======== Provided data

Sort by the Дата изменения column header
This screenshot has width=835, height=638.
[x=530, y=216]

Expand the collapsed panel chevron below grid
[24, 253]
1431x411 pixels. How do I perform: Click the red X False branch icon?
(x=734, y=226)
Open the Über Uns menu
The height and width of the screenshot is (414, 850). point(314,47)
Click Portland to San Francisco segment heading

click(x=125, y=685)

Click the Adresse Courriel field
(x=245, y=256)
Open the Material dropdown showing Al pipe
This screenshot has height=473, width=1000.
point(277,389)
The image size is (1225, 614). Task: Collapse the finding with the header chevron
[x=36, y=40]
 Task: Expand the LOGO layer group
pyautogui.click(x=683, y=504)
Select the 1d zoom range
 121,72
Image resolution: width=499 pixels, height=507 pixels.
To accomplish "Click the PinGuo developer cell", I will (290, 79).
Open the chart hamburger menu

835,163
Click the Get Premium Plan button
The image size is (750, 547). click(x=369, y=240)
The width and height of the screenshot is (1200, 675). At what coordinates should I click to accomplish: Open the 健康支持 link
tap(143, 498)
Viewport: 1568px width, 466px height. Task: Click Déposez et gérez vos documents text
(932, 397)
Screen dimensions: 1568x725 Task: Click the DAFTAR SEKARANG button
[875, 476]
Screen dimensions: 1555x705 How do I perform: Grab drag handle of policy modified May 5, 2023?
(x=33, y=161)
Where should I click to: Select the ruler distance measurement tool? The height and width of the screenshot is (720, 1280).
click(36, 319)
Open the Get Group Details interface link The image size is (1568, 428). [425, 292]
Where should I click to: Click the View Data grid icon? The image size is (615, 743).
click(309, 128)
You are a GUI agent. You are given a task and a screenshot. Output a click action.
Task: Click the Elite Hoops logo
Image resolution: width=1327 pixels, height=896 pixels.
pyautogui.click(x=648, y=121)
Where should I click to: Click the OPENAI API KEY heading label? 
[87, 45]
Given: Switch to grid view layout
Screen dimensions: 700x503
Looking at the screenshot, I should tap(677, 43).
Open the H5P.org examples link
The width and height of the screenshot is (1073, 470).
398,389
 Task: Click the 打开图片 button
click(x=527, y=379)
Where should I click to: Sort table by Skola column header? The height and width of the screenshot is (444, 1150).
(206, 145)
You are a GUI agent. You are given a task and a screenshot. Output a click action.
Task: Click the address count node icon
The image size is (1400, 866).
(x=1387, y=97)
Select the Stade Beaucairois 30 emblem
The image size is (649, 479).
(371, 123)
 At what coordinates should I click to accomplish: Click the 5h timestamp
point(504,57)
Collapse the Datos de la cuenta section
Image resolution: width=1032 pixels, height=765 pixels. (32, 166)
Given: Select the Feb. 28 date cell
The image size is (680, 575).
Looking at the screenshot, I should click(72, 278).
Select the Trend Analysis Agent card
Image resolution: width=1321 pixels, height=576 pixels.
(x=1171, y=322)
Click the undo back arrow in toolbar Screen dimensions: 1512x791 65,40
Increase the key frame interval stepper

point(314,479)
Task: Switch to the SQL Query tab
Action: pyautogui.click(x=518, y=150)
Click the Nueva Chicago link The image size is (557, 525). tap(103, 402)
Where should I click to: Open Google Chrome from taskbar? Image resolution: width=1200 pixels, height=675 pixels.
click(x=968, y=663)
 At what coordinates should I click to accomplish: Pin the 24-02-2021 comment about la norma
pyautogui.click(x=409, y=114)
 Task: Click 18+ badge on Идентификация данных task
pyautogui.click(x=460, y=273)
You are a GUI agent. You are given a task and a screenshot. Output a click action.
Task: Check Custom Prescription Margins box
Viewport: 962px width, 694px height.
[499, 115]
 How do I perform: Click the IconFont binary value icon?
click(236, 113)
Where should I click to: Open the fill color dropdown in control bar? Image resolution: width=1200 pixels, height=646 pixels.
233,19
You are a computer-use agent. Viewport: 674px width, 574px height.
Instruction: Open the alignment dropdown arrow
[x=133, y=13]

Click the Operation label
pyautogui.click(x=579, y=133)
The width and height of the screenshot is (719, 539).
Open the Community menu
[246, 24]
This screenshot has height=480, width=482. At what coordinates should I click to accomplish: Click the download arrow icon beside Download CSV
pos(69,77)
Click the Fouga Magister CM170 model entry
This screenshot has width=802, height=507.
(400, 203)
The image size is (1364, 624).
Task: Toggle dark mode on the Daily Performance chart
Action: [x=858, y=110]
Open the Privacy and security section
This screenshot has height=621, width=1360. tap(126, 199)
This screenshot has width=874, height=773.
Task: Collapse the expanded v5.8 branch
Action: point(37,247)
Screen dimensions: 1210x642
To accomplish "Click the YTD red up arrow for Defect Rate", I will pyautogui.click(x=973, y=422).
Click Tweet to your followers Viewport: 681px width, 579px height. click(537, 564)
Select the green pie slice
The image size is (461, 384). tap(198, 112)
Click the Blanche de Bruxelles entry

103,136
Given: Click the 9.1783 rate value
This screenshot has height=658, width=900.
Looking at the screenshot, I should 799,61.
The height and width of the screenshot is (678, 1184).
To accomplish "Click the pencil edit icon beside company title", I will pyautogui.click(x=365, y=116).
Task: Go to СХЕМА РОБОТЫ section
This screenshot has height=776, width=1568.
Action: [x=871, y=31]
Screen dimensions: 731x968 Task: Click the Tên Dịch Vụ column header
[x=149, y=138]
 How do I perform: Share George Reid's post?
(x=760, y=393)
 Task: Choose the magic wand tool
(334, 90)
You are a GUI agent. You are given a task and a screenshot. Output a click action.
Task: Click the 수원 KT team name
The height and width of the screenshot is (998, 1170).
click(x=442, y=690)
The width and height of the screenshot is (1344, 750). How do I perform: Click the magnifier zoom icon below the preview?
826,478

================

### [Activity]
Every entry must be printed again, exactly as it reads.

### [Your response]
Sort by the Дата изменения column header
This screenshot has width=835, height=638.
[x=530, y=216]

Expand the collapsed panel chevron below grid
[24, 253]
1431x411 pixels. How do I perform: Click the red X False branch icon?
(x=734, y=226)
Open the Über Uns menu
The height and width of the screenshot is (414, 850). point(314,47)
Click Portland to San Francisco segment heading

click(x=125, y=685)

Click the Adresse Courriel field
(x=245, y=256)
Open the Material dropdown showing Al pipe
This screenshot has height=473, width=1000.
point(277,389)
The image size is (1225, 614). Task: Collapse the finding with the header chevron
[x=36, y=40]
 Task: Expand the LOGO layer group
pyautogui.click(x=683, y=504)
Select the 1d zoom range
 121,72
Image resolution: width=499 pixels, height=507 pixels.
To accomplish "Click the PinGuo developer cell", I will (290, 79).
Open the chart hamburger menu

835,163
Click the Get Premium Plan button
The image size is (750, 547). click(x=369, y=240)
The width and height of the screenshot is (1200, 675). At what coordinates should I click to accomplish: Open the 健康支持 link
tap(143, 498)
Viewport: 1568px width, 466px height. Task: Click Déposez et gérez vos documents text
(932, 397)
Screen dimensions: 1568x725 Task: Click the DAFTAR SEKARANG button
[875, 476]
Screen dimensions: 1555x705 How do I perform: Grab drag handle of policy modified May 5, 2023?
(x=33, y=161)
Where should I click to: Select the ruler distance measurement tool? The height and width of the screenshot is (720, 1280).
click(36, 319)
Open the Get Group Details interface link The image size is (1568, 428). [425, 292]
Where should I click to: Click the View Data grid icon? The image size is (615, 743).
click(309, 128)
You are a GUI agent. You are given a task and a screenshot. Output a click action.
Task: Click the Elite Hoops logo
Image resolution: width=1327 pixels, height=896 pixels.
pyautogui.click(x=648, y=121)
Where should I click to: Click the OPENAI API KEY heading label? 
[87, 45]
Given: Switch to grid view layout
Screen dimensions: 700x503
Looking at the screenshot, I should tap(677, 43).
Open the H5P.org examples link
The width and height of the screenshot is (1073, 470).
398,389
 Task: Click the 打开图片 button
click(x=527, y=379)
Where should I click to: Sort table by Skola column header? The height and width of the screenshot is (444, 1150).
(206, 145)
You are a GUI agent. You are given a task and a screenshot. Output a click action.
Task: Click the address count node icon
The image size is (1400, 866).
(x=1387, y=97)
Select the Stade Beaucairois 30 emblem
The image size is (649, 479).
(371, 123)
 At what coordinates should I click to accomplish: Click the 5h timestamp
point(504,57)
Collapse the Datos de la cuenta section
Image resolution: width=1032 pixels, height=765 pixels. (32, 166)
Given: Select the Feb. 28 date cell
The image size is (680, 575).
Looking at the screenshot, I should click(72, 278).
Select the Trend Analysis Agent card
Image resolution: width=1321 pixels, height=576 pixels.
(x=1171, y=322)
Click the undo back arrow in toolbar Screen dimensions: 1512x791 65,40
Increase the key frame interval stepper

point(314,479)
Task: Switch to the SQL Query tab
Action: pyautogui.click(x=518, y=150)
Click the Nueva Chicago link The image size is (557, 525). tap(103, 402)
Where should I click to: Open Google Chrome from taskbar? Image resolution: width=1200 pixels, height=675 pixels.
click(x=968, y=663)
 At what coordinates should I click to accomplish: Pin the 24-02-2021 comment about la norma
pyautogui.click(x=409, y=114)
 Task: Click 18+ badge on Идентификация данных task
pyautogui.click(x=460, y=273)
You are a GUI agent. You are given a task and a screenshot. Output a click action.
Task: Check Custom Prescription Margins box
Viewport: 962px width, 694px height.
[499, 115]
 How do I perform: Click the IconFont binary value icon?
click(236, 113)
Where should I click to: Open the fill color dropdown in control bar? Image resolution: width=1200 pixels, height=646 pixels.
233,19
You are a computer-use agent. Viewport: 674px width, 574px height.
Instruction: Open the alignment dropdown arrow
[x=133, y=13]

Click the Operation label
pyautogui.click(x=579, y=133)
The width and height of the screenshot is (719, 539).
Open the Community menu
[246, 24]
This screenshot has height=480, width=482. At what coordinates should I click to accomplish: Click the download arrow icon beside Download CSV
pos(69,77)
Click the Fouga Magister CM170 model entry
This screenshot has width=802, height=507.
(400, 203)
The image size is (1364, 624).
Task: Toggle dark mode on the Daily Performance chart
Action: [x=858, y=110]
Open the Privacy and security section
This screenshot has height=621, width=1360. tap(126, 199)
This screenshot has width=874, height=773.
Task: Collapse the expanded v5.8 branch
Action: point(37,247)
Screen dimensions: 1210x642
To accomplish "Click the YTD red up arrow for Defect Rate", I will pyautogui.click(x=973, y=422).
Click Tweet to your followers Viewport: 681px width, 579px height. click(537, 564)
Select the green pie slice
The image size is (461, 384). tap(198, 112)
Click the Blanche de Bruxelles entry

103,136
Given: Click the 9.1783 rate value
This screenshot has height=658, width=900.
Looking at the screenshot, I should 799,61.
The height and width of the screenshot is (678, 1184).
To accomplish "Click the pencil edit icon beside company title", I will pyautogui.click(x=365, y=116).
Task: Go to СХЕМА РОБОТЫ section
This screenshot has height=776, width=1568.
Action: [x=871, y=31]
Screen dimensions: 731x968 Task: Click the Tên Dịch Vụ column header
[x=149, y=138]
 How do I perform: Share George Reid's post?
(x=760, y=393)
 Task: Choose the magic wand tool
(334, 90)
You are a GUI agent. You are given a task and a screenshot. Output a click action.
Task: Click the 수원 KT team name
The height and width of the screenshot is (998, 1170).
click(x=442, y=690)
The width and height of the screenshot is (1344, 750). How do I perform: Click the magnifier zoom icon below the preview?
826,478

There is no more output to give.